Another Perspective on the Recess Appointments Cases

Is Noel Canning v. NLRB a classic separation-of-powers conflict between the Senate and the President, or a false controversy created by the House of Representatives, which has no business interfering with appointments? I argue the latter in a short essay forthcoming in the Harvard Law Review's online companion, the Forum.

I have a few more thoughts on the controversy that I hope to share here in the coming weeks as well. Here's one: If you've followed the current recess appointments controversy, you know that challenges to Richard Cordray's appointment are moot since the Senate confirmed him in July and he ratified his prior actions. So the issue is moot now, but there's an unexplored argument that his appointment was always valid because the Senate consented to it.

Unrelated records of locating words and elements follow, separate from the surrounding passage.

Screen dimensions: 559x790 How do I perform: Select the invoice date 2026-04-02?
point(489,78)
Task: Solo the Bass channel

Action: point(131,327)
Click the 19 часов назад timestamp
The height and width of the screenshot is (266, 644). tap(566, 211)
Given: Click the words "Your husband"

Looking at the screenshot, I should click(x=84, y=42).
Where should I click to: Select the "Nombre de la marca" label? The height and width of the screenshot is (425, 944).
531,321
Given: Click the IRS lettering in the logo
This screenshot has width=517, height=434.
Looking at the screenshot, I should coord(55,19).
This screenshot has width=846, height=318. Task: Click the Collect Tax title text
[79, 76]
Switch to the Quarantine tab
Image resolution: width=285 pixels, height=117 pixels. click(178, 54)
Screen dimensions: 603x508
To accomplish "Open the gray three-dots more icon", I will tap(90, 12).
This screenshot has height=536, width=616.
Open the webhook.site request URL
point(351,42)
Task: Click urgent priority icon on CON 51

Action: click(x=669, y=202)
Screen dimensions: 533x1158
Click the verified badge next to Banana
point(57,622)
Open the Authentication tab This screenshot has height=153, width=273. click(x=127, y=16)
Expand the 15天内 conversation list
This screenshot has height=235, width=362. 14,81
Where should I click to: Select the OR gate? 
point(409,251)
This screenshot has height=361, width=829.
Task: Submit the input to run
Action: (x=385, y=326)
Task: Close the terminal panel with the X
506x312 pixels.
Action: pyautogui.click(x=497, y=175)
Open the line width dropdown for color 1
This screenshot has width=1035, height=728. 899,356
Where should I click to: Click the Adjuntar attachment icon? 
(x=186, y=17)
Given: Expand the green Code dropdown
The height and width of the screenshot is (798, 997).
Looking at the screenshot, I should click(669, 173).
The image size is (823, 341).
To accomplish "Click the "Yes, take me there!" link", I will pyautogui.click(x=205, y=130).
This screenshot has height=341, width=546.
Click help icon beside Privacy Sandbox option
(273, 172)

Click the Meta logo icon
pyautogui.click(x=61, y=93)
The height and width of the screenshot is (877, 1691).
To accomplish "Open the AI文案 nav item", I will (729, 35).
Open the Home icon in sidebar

In 1863, Congress enacted the Pay Act, which withholds pay from recess appointees who fill vacancies that predated the recesses during which they were appointed. The statute's purpose is easy to discern: Congress disliked that the President could use recess appointments to avoid seeking Senate confirmation, and it sought to deter him from doing so. Later, however, Congress modified its original stance and added some pragmatic exceptions. The statute currently authorizes compensation to recess appointees when the President lacks enough time to nominate someone before the relevant recess or the Senate ends its session while a nomination is still pending. In other words, if the President performs his role properly and the Senate does not, then a recess appointment is acceptable.

The Pay Act can be viewed as a standing order granting Senate consent to recess appointments that meet its terms. To be sure, authorizing pay is not the same thing as granting consent to an appointment. But the Senate didn't just authorize pay; it joined with the House in a deliberate decision to grant pay where it was once denied. And we can rule out the possibility that Congress modified the Pay Act out of a sense of obligation. If Congress believed that the Constitution required it to compensate executive officers, it would have repealed the Act altogether. Rather, the natural inference is that Congress, including the Senate, decided that appointments within the Pay Act's terms are legitimate. The President's appointment of Cordray fell squarely within them, as it was "pending before the Senate for its advice and consent" at "the end of the session" 5 U.S.C. § 5503(a)(2). One might argue that the Senate can't give statutory consent in this manner. But if the constitutionality of a recess appointment turns on the Senate's view of the conditions under which it was made — which is something I argue in the essay mentioned above — then it isn't immediately obvious why the Senate can't define the appropriate conditions by statute.

Note that this argument does not apply to the NLRB appointments at issue in Noel Canning. Those nominations weren't pending before the Senate when its session ended.